Title VII of the 1964 Civil Rights Act  requires the EEOC to engage in “informal methods of conference, conciliation, and persuasion” with the employer.  Only when the EEOC “determines that conciliation has failed” can it file suit in federal court.   

In Mach Mining, although the EEOC had initially sent a letter inviting the employer and complainant to participate in informal conciliation and notifying them that a representative would be in touch, no discussion or conciliation was ever scheduled.  The next year, the EEOC sent the employer another letter determining that conciliation efforts had been unsuccessful; then the agency filed suit in federal court. Mach Mining alleged that the EEOC had not attempted to conciliate in good faith by sending only two letters to the employer without ever engaging in discussion or conciliation. 

The Supreme Court agreed.  Even though the EEOC has broad authority to choose “informal methods” of conciliation, the Court admonished that “no, Congress has not left everything to the Commission.” Reversing the Seventh Circuit, the Supreme Court held that courts have narrow authority to review whether the EEOC has fulfilled its Title VII duty to attempt conciliation with employers before litigation. 

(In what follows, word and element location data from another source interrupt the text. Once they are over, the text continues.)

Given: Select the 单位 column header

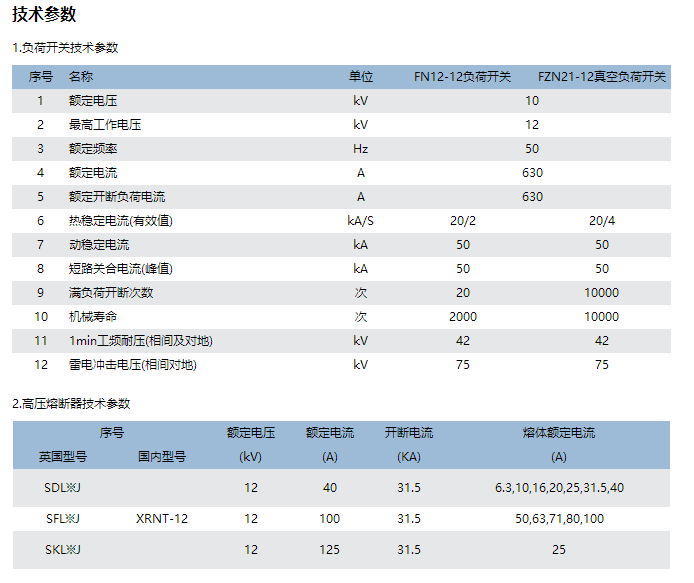Looking at the screenshot, I should (x=360, y=77).
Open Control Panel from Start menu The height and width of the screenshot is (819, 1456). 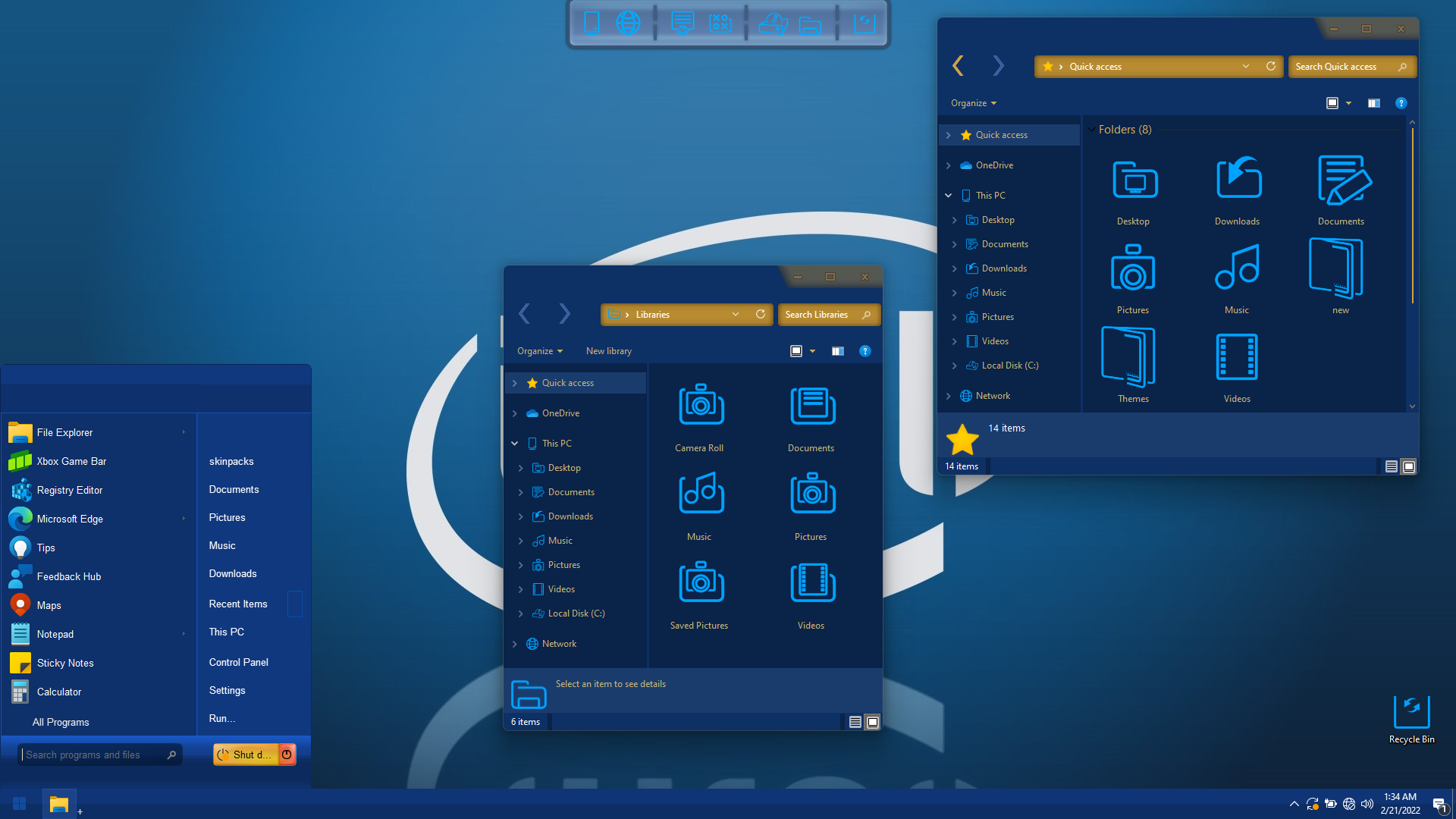238,662
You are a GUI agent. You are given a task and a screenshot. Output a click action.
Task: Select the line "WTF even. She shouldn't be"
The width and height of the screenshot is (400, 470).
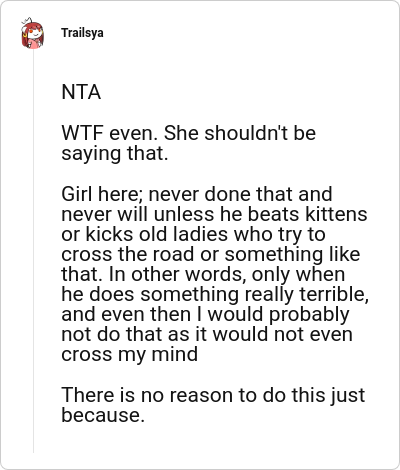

A sworn affidavit from the EEOC stating that it has performed these obligations can show that it has met its conciliation obligation. However, an employer can submit a counter-affidavit to show that the EEOC has failed to do so, thereby inviting judicial review.

Should a court find in favor for the employer on this narrow issue, the remedy would be to order the EEOC to undertake the mandated conciliation efforts.   Nonetheless, the employer can benefit from this window of opportunity to engage in conciliation and potentially settle the matter without the risk of litigation or adverse publicity. 

In California, of the some 19,000 annual dual-filed employment discrimination complaints before the EEOC and the California Department of Fair Employment and Housing (DFEH), three-quarters are usually handled by the DFEH.  Under 2012 revisions to California’s Fair Employment and Housing Act (FEHA), before the DFEH can file suit on any meritorious complaint, the Department must first provide free mediation services by attorney-mediators in its Dispute Resolution Division.  As a result of this innovation, DFEH settlement numbers and values have grown, doubling from under $3 million to over $6 million annually in two years.  At the same time, alleged violations are remedied in a timely and cost effective manner, without adverse publicity and the high costs of litigation. 

Given the new scrutiny on agency conciliation efforts, employers should:

  1. Respond to and engage with the EEOC in response to a discrimination claim
  2. Ensure that the EEOC describe the alleged discrimination and identify the alleged harm suffered by the employee(s)
  3. Demand that the EEOC engage in good faith discussion and conciliation to try to resolve the matter before the agency files suit
  4. Maintain a thorough record of discussion or conciliation attempts that can form an affidavit should the process be contested later
  5. In the event that discussion and conciliation do not occur before filing suit, ask the court to review EEOC’s required prerequisite to engage in good faith conciliation 
  6. If a California employment complaint is handled by the DFEH, use that agency’s comprehensive dispute resolution services early and often.